Effect Bar: The bottom of the card shows an effect that happens when attached to a character. For attacks, this is usually some amount of damage, but it could be other effects.

Attacks

Attack cards are considered actions, although not all actions are attacks. After attacks are performed, if they failed, they are discarded. If they hit, they are attached to the character they hit. Put the card up-side-down under the character so that the Effect Bar is showing.

Edges

Edges are cards that can be played anytime the card itself states it can be played. They do not take your action for you turn. If it does not have a restriction on it, it may be played at any time. After an edge has been played and taken effect, it is discarded.

Setup

At the beginning of the game, each player places their three characters in a row in front of them. They then shuffle and cut their decks, and each player draws 5 cards.

Players then set up their characters’ dice pools from left to right.

Dice

All dice in the game are six-sided. When you roll a die, the value it rolls is stored until spent or otherwise altered.

Turns and Phases

Randomly choose a player to start. Turn order then proceeds around the table to the left of the first player. After turn order is determined, the first player is given an action phase. They may play any action card from their hand, or use an action printed on a card they have in play. After the first player takes an action, each other player gets an action phase, in turn order. After all players have received an action phase, the order repeats, starting again with the first player. Play continues until the end of turn conditions are met (see below.)

Any player may, instead of taking an action, pass. If a player passes their action, they may not receive actions again during this turn (but may still play edges.) If all players pass, the turn ends.

At the end of each turn, each player may then discard up to two cards from their hand, then draw up to their hand size (default 5.)

Performing actions and edges

To perform an action, attack, or edge you must first have a character who is eligible to play the card. They must have energy remaining to pay any energy costs (if any), and they must have dice on them equaling or exceeding the dice cost of the card (if any.)

After confirming the costs are met, you must also match traits. A character must have at least one trait on their character card that matches a trait on the card being played. If they do not, then they are not eligible to play the card.

If the character can afford the costs or the card and matches a trait with the card, announce you are playing the card. Pay for any costs the card may have, then resolve the card. Unless specifically stated, actions and edges are discarded after resolution.

Refreshing Dice

Characters spend the dice on their character cards to pay for costs and abilities. If a character runs out of dice, or you do not like the values of the dice currently on the character, you may take an action and pay the character’s “dice refresh” energy cost to add that character’s dice pool to the character. Then, remove dice from the character until they no longer have more dice on them then their dice pool value.

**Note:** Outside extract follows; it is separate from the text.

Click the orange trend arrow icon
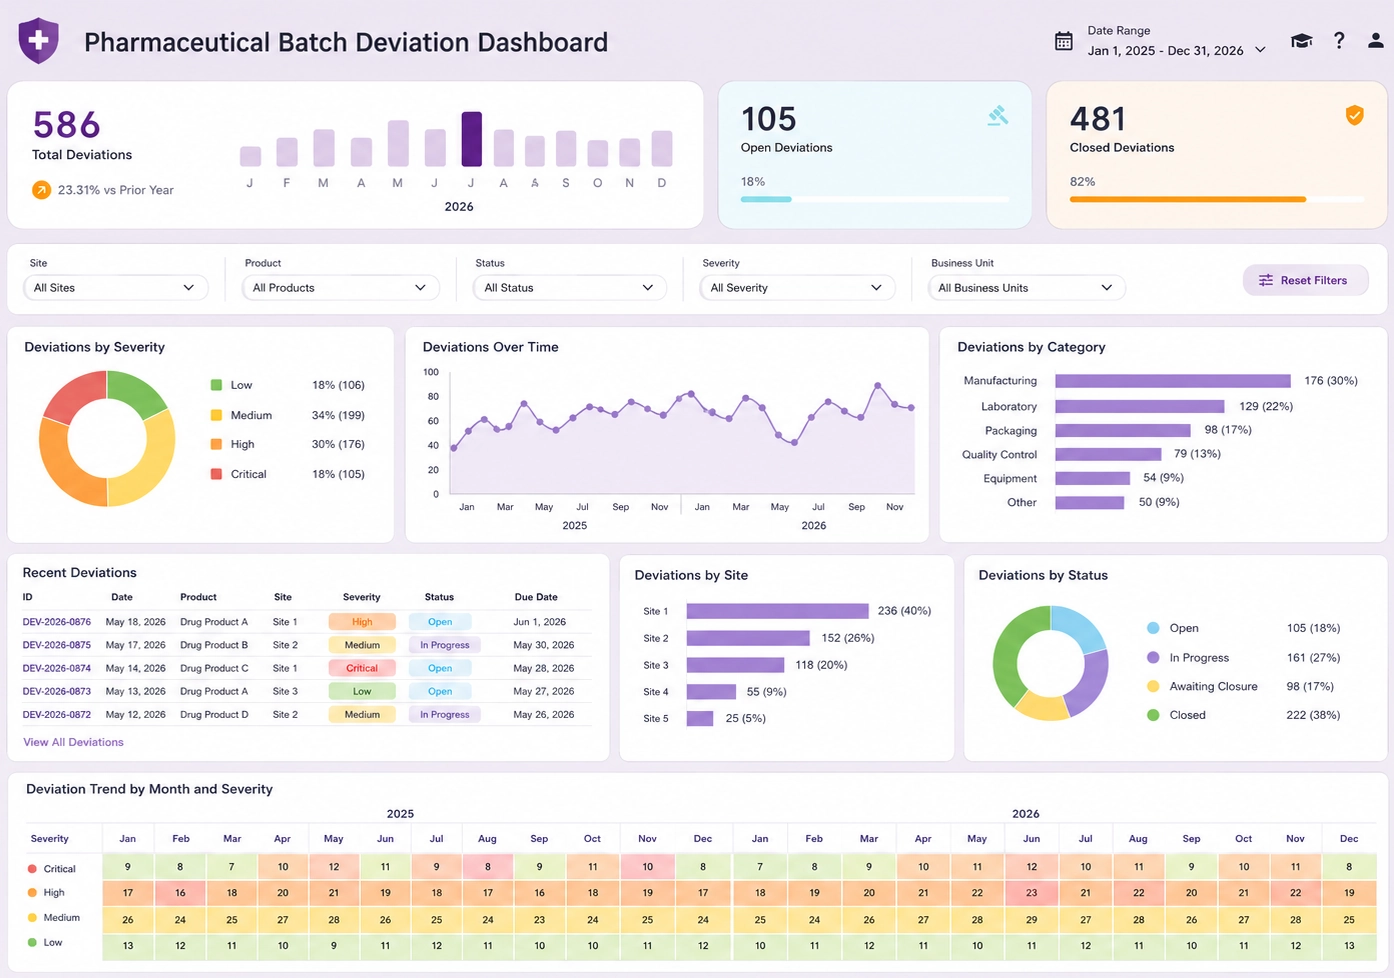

EXAMPLE: Character “Jimbo” has 1 die on him and has a dice refresh cost of 2 energy as well as a dice pool value of “RRR.” If Jimbo has 2 energy you may, as an action, spend 2 energy to roll 3 new (separate) dice. Then, since Jimbo’s dice pool value is “RRR,” or 3 random dice, you choose any 3 of the 4 dice associated with him and keep those 3 dice. The other die is removed.

Paying Costs

When a character pays a cost for a action, edge, or ability, that character must spend energy and/or spend dice from their dice pool.

Energy costs are depicted as a number inside a diamond <X>. In order to pay an energy cost, that character’s current energy (their total energy minus their burden/spent energy tokens) must be equal to or greater than the energy cost of the card. Once this has been verified, place spent energy/burden tokens on the character equal to the card’s cost.

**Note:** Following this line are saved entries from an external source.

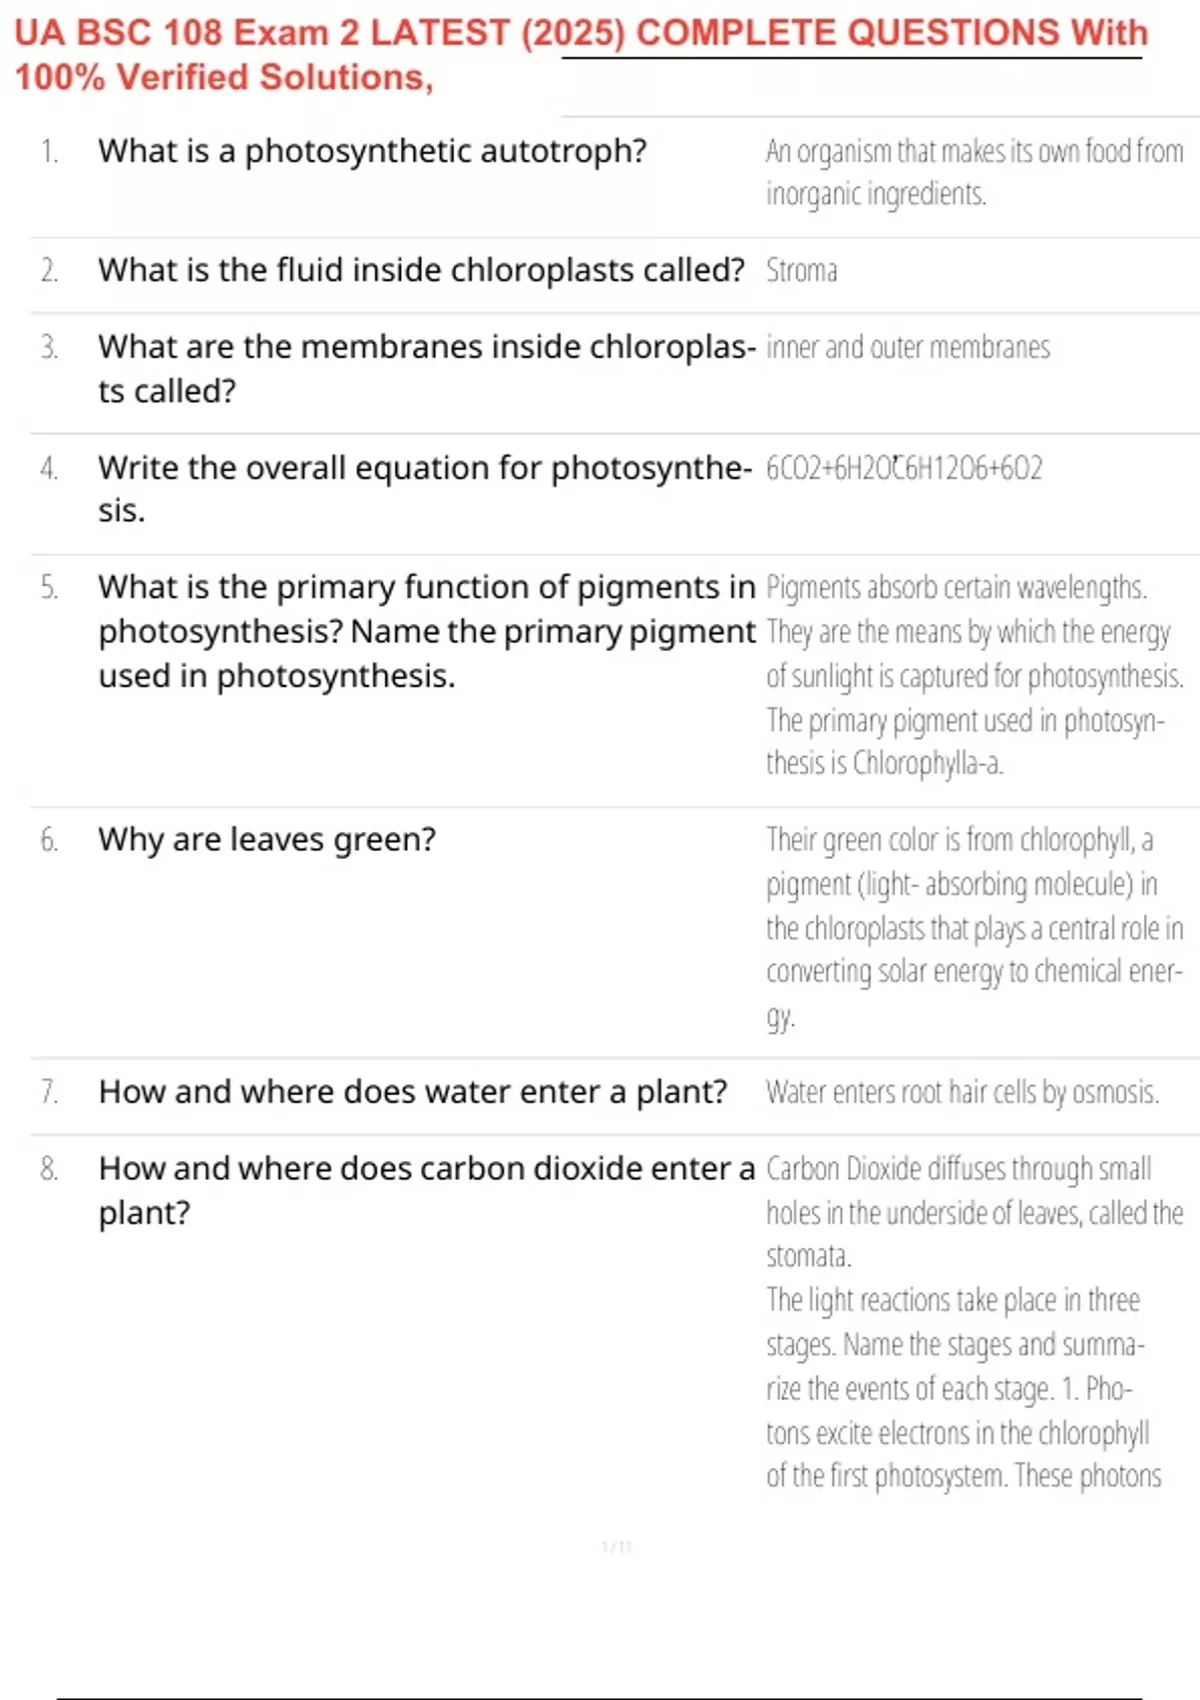This screenshot has width=1200, height=1700.
Task: Click question 8 about carbon dioxide
Action: (426, 1189)
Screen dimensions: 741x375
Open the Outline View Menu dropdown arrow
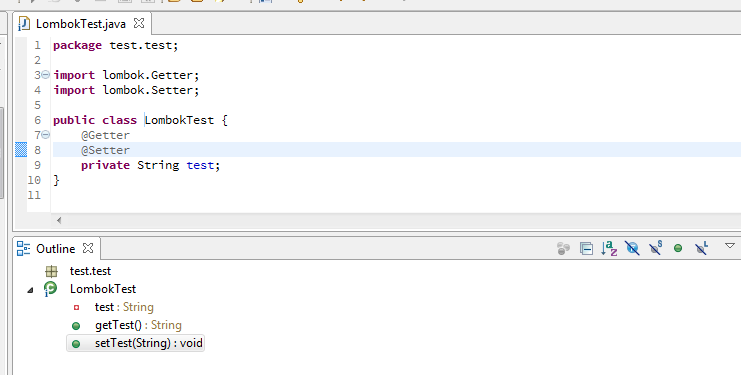pos(730,246)
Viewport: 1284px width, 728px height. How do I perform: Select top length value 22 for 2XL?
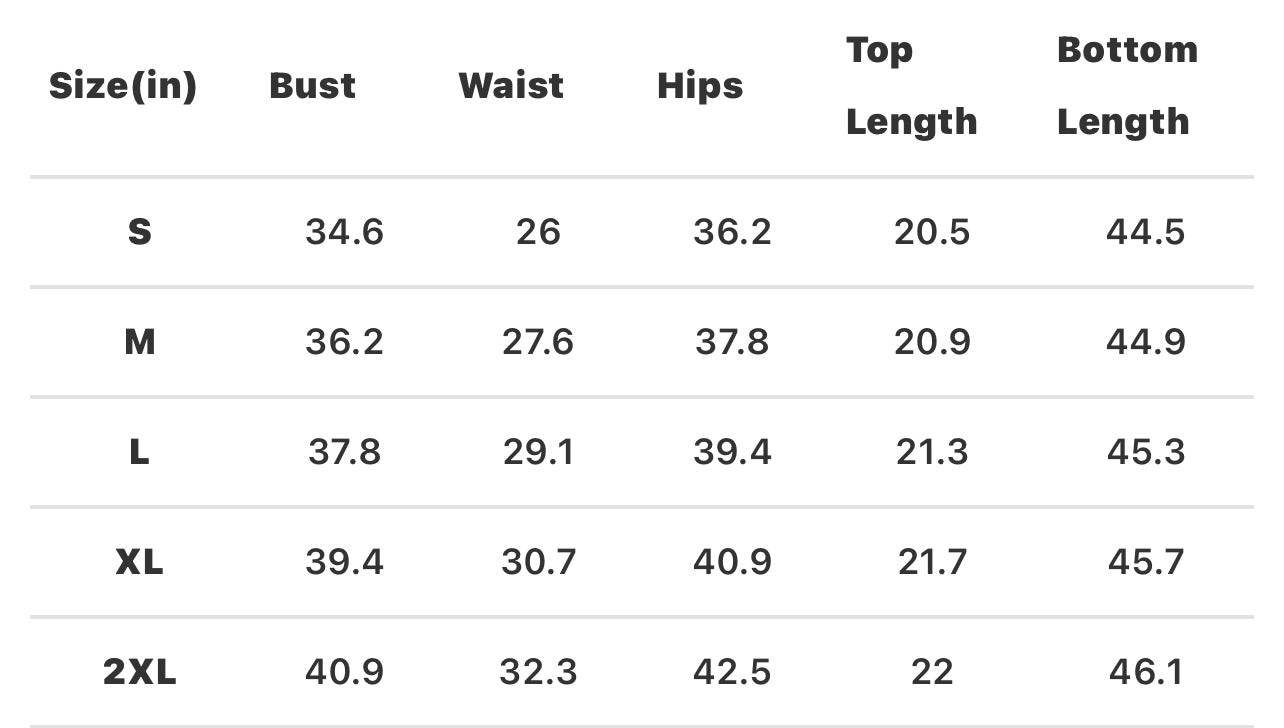[x=932, y=672]
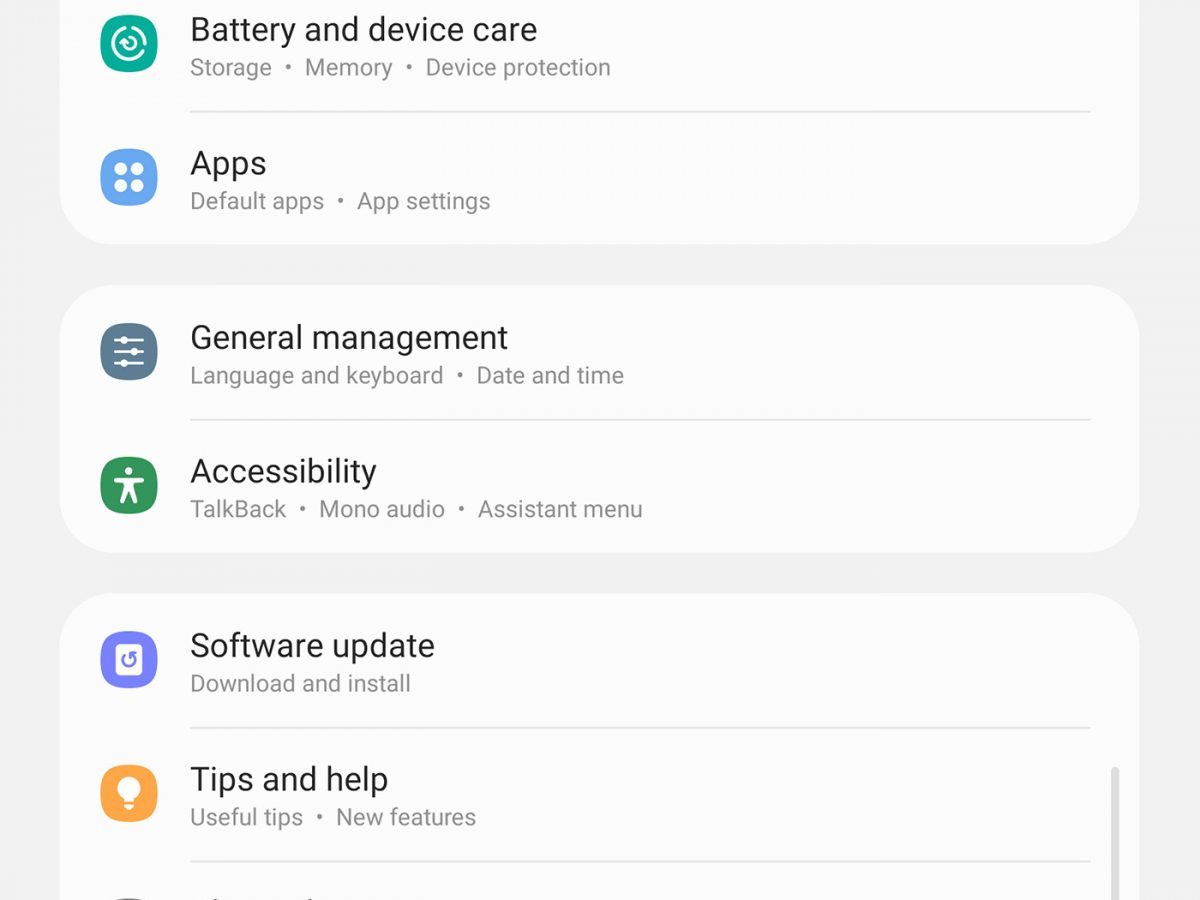Click the 'TalkBack' subtitle text
Screen dimensions: 1200x900
click(x=238, y=510)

Dice costs are depicted as the face of a die (represented by [X] in notes.) To pay a cost in dice, the character performing the action has to remove a die from their dice pool that meets or exceeds the value of the die on the card.

Some costs may have multiple types. For example:

<3>[1] – Means the performing character must pay 3 energy and spend 1 die of any value.

[2][4] – Means the performing character must spend two dice, one with a value of two or greater and one with a value of four or greater.

Attacking

When you spend an action to play an attack card, perform the following steps.

1 – Choose a character you control who shares a trait with the attack, and pay for the attack. That character becomes the attacker.

2 – Choose an enemy character to be the target of the attack. This character becomes the defender.

3 – The defender has a chance to play a reaction. This can allow the defender to dodge or block the attack.

4 – If the attack is not interrupted by the defender’s reaction, it hits.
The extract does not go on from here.